Since writing last week, more and more details pour forth of Tory plans not only to ram through a disastrous no-deal Brexit but also for a “people versus parliament” snap general election in the autumn.

The working assumption of the Westminster bubble is that there will certainly be an election either just before or after 31 October, the scheduled date of our departure from the European Union. This is for the simple reason that, whatever happens, it is impossible to see how Boris Johnson’s administration can govern effectively with a majority of one once parliament returns from 2 September.

That election won’t so much be “people versus parliament” as “reckless gamblers versus everyone else.”

On any measure, Boris Johnson cannot claim to speak for the “people” – it will no doubt be another lie he plasters across a campaign battle bus. Yet he became prime minister having been selected by Conservative Party members who make up less than 0.5 per cent of the electorate.

In the English local elections in May his party got 28 per cent of the vote. Shortly after, in the European elections – likely to be the last national election held in the UK before the snap election – his party did even worse, coming fifth with 8.84 per cent of the vote.
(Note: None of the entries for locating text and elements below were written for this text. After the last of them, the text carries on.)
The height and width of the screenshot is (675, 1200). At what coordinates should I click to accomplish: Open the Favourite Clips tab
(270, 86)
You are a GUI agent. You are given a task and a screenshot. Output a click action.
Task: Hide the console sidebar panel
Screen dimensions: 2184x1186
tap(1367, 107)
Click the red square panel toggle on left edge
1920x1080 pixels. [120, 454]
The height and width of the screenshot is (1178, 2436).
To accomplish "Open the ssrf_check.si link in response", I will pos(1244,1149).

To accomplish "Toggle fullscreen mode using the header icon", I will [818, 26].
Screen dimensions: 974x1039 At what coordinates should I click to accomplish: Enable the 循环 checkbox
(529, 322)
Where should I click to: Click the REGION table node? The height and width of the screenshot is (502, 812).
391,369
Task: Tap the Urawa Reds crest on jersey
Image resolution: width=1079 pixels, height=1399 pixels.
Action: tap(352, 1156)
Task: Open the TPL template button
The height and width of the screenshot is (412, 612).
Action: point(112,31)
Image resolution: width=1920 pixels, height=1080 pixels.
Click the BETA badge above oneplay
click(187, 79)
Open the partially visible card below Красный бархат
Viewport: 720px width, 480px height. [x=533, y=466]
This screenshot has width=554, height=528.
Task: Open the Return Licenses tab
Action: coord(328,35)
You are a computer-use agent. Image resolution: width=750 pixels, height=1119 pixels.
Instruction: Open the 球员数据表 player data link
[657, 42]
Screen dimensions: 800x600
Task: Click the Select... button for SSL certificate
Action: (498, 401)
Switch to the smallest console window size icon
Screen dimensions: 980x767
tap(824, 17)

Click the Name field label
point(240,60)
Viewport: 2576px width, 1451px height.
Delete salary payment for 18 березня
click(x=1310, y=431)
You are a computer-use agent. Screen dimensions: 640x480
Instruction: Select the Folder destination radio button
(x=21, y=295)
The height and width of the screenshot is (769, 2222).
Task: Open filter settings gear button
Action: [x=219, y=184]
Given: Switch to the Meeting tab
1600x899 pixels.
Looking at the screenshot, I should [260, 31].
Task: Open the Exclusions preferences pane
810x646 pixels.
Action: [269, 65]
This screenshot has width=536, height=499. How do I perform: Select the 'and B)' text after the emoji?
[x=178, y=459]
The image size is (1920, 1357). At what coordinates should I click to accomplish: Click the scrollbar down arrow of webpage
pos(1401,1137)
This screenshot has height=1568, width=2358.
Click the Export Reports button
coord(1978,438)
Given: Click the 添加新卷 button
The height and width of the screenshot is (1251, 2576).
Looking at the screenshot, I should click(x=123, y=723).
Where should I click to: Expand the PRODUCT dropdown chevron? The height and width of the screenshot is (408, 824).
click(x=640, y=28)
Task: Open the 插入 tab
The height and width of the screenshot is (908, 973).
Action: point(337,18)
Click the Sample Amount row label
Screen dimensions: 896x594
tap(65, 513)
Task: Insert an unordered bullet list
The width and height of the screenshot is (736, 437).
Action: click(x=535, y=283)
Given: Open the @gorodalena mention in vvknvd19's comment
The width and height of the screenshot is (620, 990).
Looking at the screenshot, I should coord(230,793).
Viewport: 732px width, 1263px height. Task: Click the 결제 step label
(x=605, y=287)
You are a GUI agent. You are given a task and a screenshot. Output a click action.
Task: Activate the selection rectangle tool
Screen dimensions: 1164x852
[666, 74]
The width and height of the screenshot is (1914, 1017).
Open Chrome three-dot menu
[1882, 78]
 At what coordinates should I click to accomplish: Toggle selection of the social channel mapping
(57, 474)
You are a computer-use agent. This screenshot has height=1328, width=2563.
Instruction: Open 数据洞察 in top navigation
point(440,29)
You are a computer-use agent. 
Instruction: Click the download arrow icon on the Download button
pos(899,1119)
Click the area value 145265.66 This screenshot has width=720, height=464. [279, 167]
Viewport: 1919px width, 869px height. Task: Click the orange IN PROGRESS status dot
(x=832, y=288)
He has now been prime minister for over a fortnight and his party has been polling at between 25-34 per cent since he entered No 10. There is no doubt he is seeking to plunder support from the Brexit Party and turn his party into the Brexit Party 2.0.

Even if you add the Brexit Party’s support – which varies from 9-17 per cent – with that of the Tories, their combined support has always come in at no more than around 45 per cent since Johnson took office. So, the government doesn’t even speak for half the people, never mind all the people

Ploughing headlong into a no-deal Brexit will be a huge, reckless gamble with people’s jobs and livelihoods. This is vividly illustrated by the first estimate of growth for the second quarter of this year published by the Office for National Statistics last week.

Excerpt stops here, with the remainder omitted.